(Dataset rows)
— start —

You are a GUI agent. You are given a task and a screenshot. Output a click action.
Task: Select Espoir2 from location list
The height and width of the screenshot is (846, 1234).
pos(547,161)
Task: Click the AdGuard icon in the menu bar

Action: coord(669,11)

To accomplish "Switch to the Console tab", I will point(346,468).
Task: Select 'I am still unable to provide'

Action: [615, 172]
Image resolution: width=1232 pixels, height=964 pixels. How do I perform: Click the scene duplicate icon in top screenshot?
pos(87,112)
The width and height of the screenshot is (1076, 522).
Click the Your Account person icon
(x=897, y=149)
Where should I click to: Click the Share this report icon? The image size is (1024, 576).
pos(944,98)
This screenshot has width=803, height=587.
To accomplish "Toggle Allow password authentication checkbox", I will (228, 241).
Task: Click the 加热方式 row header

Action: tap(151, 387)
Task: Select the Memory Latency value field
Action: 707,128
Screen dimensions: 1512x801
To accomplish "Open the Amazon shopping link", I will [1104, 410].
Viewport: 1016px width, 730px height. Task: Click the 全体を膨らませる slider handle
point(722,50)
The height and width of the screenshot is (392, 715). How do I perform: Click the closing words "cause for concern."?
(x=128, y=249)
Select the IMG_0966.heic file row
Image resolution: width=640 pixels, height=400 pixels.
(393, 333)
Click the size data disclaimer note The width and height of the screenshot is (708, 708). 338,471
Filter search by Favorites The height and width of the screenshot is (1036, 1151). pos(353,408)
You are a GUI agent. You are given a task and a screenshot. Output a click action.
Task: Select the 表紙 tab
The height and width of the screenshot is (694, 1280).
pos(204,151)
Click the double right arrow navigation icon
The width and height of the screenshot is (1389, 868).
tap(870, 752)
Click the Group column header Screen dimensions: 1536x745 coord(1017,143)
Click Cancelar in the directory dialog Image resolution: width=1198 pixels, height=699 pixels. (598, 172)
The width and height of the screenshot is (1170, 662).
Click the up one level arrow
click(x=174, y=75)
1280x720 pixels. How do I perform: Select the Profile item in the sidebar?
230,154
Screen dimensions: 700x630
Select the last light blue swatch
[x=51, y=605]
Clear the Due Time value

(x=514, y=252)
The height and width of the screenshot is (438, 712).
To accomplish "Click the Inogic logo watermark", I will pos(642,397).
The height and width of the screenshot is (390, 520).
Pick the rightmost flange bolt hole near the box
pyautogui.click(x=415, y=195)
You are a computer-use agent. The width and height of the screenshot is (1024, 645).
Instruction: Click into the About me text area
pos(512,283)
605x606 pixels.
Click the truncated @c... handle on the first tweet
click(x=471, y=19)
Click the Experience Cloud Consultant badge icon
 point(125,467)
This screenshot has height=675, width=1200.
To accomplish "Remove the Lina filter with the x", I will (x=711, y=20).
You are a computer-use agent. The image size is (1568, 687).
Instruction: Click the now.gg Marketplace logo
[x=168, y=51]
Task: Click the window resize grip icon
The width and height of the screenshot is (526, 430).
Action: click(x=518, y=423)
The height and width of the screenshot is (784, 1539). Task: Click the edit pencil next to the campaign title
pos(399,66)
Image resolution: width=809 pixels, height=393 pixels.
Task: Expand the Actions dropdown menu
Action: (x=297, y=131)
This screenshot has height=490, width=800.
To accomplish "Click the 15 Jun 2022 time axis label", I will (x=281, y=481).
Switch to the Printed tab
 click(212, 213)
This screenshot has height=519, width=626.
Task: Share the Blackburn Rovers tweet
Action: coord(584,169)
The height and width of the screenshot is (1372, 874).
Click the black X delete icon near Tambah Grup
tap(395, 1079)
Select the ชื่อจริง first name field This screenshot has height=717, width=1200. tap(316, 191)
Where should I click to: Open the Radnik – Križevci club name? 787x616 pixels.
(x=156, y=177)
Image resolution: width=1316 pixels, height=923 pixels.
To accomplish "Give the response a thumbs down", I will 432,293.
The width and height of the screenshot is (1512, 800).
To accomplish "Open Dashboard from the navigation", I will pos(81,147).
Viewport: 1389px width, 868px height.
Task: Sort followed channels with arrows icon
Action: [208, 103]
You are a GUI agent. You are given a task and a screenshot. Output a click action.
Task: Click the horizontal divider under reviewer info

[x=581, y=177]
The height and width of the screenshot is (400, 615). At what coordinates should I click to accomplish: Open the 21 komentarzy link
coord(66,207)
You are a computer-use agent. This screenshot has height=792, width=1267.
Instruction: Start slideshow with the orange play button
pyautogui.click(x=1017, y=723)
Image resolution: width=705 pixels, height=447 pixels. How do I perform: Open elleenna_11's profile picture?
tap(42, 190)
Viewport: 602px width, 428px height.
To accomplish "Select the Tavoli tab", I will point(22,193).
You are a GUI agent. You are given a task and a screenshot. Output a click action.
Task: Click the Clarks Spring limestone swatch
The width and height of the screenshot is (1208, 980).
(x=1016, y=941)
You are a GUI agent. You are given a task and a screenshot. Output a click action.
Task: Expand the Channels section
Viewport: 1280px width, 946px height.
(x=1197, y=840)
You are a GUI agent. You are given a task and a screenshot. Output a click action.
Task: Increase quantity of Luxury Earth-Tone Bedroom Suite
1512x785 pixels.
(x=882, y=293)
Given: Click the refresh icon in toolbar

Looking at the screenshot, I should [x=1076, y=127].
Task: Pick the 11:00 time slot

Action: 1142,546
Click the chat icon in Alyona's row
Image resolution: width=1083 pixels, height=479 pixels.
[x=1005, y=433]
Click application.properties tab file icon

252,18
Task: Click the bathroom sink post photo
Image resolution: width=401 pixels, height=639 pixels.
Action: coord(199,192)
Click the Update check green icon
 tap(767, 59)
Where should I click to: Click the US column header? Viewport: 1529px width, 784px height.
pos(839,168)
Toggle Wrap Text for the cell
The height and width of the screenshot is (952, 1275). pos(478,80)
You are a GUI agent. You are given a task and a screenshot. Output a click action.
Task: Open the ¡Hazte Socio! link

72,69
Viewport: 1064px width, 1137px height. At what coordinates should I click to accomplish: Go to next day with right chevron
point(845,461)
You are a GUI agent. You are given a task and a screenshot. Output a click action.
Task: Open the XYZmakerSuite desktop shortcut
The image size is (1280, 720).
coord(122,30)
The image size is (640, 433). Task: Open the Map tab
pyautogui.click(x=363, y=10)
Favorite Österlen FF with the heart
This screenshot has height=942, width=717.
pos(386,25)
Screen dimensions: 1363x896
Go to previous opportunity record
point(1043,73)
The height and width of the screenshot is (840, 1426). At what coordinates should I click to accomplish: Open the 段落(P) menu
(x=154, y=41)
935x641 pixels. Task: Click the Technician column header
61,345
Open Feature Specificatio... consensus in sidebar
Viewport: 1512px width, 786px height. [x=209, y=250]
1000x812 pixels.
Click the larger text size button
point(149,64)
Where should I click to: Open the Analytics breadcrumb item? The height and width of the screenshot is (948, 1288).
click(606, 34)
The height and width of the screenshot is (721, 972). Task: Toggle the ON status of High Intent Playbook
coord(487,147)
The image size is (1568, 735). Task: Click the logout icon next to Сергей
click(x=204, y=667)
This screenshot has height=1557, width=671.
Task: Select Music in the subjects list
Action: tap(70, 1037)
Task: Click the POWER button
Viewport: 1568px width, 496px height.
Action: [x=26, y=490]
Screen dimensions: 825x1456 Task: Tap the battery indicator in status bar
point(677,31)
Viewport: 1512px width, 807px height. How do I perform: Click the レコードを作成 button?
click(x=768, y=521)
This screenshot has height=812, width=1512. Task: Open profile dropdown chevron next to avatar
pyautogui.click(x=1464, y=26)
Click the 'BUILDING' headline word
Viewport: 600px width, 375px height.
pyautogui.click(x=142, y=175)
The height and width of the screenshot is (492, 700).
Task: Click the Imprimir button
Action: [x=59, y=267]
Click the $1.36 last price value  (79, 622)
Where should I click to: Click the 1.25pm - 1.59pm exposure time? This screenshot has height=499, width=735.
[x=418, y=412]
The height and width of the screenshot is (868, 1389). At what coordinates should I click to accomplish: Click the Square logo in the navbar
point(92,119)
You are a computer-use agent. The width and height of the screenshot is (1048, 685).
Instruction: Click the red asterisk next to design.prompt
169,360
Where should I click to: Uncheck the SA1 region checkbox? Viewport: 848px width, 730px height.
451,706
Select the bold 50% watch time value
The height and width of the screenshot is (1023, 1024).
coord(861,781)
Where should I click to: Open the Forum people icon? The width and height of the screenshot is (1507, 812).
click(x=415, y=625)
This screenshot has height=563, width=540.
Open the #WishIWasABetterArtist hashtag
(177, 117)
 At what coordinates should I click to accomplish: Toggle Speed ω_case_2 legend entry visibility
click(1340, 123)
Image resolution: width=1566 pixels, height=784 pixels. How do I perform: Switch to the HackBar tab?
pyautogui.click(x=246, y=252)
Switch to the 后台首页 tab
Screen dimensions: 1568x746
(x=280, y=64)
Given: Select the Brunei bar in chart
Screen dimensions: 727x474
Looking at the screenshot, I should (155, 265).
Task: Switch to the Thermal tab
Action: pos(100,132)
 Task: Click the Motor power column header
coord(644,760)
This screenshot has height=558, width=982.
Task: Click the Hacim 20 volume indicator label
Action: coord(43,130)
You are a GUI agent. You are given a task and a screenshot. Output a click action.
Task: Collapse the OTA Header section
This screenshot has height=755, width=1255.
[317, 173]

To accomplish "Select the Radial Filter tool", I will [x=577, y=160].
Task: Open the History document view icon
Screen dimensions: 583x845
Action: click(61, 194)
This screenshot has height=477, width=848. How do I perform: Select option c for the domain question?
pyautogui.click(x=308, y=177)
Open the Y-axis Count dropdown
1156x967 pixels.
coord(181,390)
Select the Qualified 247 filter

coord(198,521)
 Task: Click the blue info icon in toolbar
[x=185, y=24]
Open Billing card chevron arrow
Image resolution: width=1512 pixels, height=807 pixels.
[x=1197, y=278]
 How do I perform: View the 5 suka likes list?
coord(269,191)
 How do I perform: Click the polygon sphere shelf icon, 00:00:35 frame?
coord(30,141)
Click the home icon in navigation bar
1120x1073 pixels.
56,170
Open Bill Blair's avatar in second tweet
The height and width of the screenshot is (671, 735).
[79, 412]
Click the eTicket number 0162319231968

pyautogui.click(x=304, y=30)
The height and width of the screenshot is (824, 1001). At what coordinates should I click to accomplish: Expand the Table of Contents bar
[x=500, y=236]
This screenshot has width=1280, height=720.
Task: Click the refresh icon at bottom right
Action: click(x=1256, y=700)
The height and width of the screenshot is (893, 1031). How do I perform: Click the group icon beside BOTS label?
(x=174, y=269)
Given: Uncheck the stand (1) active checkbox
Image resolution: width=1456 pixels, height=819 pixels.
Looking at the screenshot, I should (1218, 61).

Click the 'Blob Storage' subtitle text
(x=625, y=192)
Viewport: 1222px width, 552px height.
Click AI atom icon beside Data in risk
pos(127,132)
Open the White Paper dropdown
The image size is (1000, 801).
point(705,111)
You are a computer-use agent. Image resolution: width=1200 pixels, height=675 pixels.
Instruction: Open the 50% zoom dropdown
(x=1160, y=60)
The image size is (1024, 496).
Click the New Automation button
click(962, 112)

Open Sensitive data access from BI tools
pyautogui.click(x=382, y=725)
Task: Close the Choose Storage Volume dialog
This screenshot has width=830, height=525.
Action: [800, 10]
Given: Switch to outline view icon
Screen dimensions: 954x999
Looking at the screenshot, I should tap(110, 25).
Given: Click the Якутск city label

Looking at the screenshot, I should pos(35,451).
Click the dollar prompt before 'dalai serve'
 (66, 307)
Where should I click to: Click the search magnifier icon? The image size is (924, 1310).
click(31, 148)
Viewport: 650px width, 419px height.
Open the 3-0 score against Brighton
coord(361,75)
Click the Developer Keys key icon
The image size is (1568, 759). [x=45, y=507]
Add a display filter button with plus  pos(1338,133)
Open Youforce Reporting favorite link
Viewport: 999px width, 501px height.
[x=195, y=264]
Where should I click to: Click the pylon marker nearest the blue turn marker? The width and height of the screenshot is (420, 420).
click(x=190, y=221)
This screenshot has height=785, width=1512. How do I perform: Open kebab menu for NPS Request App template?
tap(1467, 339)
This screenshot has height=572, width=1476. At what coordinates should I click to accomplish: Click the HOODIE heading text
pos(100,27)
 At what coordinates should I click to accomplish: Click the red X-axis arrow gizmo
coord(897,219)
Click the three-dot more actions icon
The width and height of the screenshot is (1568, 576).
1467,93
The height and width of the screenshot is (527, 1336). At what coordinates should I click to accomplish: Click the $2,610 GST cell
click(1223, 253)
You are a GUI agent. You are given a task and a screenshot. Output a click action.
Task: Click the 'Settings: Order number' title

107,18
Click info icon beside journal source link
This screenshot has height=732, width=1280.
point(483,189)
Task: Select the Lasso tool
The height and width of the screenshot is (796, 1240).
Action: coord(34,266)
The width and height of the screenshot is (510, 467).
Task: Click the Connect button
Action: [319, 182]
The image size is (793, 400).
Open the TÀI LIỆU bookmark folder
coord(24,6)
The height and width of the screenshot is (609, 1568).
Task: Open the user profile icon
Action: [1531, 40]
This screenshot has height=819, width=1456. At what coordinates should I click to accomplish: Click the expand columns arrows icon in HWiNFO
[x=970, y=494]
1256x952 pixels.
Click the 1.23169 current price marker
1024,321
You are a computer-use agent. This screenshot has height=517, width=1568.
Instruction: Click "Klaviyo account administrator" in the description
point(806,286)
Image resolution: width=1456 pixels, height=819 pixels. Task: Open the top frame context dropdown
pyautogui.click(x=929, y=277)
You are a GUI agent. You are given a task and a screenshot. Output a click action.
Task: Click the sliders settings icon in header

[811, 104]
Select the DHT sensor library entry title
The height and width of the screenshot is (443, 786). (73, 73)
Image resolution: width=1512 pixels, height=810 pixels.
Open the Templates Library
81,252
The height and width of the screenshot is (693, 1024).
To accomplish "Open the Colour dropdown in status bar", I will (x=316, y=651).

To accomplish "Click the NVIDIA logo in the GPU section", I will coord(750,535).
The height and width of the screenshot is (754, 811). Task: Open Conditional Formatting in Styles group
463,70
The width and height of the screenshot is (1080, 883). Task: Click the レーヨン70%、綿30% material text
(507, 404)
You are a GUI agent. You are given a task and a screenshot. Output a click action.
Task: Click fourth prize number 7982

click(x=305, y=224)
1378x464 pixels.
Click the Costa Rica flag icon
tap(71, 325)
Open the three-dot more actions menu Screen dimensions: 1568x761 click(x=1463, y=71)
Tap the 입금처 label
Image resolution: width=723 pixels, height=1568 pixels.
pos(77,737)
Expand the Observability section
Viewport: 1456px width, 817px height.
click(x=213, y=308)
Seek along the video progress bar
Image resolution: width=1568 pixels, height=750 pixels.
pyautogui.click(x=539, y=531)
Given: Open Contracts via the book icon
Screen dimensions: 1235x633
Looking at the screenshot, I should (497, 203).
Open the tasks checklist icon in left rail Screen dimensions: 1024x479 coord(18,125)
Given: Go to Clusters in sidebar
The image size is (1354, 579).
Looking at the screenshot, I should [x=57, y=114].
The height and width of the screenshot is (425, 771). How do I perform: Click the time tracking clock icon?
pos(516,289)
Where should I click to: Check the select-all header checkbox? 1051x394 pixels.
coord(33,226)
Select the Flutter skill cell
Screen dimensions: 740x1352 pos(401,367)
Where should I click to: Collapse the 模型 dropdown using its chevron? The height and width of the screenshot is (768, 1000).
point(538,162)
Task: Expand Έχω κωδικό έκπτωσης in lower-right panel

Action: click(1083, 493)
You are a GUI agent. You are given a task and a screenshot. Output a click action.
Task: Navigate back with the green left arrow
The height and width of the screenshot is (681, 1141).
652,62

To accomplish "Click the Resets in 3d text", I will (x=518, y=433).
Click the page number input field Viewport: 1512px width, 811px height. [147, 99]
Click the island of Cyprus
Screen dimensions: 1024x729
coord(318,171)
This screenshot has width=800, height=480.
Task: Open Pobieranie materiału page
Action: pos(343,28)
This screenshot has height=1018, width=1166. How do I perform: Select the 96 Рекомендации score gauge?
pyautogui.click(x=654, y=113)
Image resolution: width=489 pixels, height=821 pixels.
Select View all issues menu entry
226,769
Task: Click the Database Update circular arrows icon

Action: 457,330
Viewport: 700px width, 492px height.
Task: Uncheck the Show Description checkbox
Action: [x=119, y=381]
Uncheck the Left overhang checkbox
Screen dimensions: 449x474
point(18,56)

— end —

**SET EXERCISE:** Lay out as a numbered list everything in the entries from the line containing "Switch to the Printed tab" down to the line containing "(x=156, y=177)", both included, omitting blank lines.

**THE RESPONSE:**
1. Switch to the Printed tab
2.  click(212, 213)
3. This screenshot has height=519, width=626.
4. Task: Share the Blackburn Rovers tweet
5. Action: coord(584,169)
6. The height and width of the screenshot is (1372, 874).
7. Click the black X delete icon near Tambah Grup
8. tap(395, 1079)
9. Select the ชื่อจริง first name field This screenshot has height=717, width=1200. tap(316, 191)
10. Where should I click to: Open the Radnik – Križevci club name? 787x616 pixels.
11. (x=156, y=177)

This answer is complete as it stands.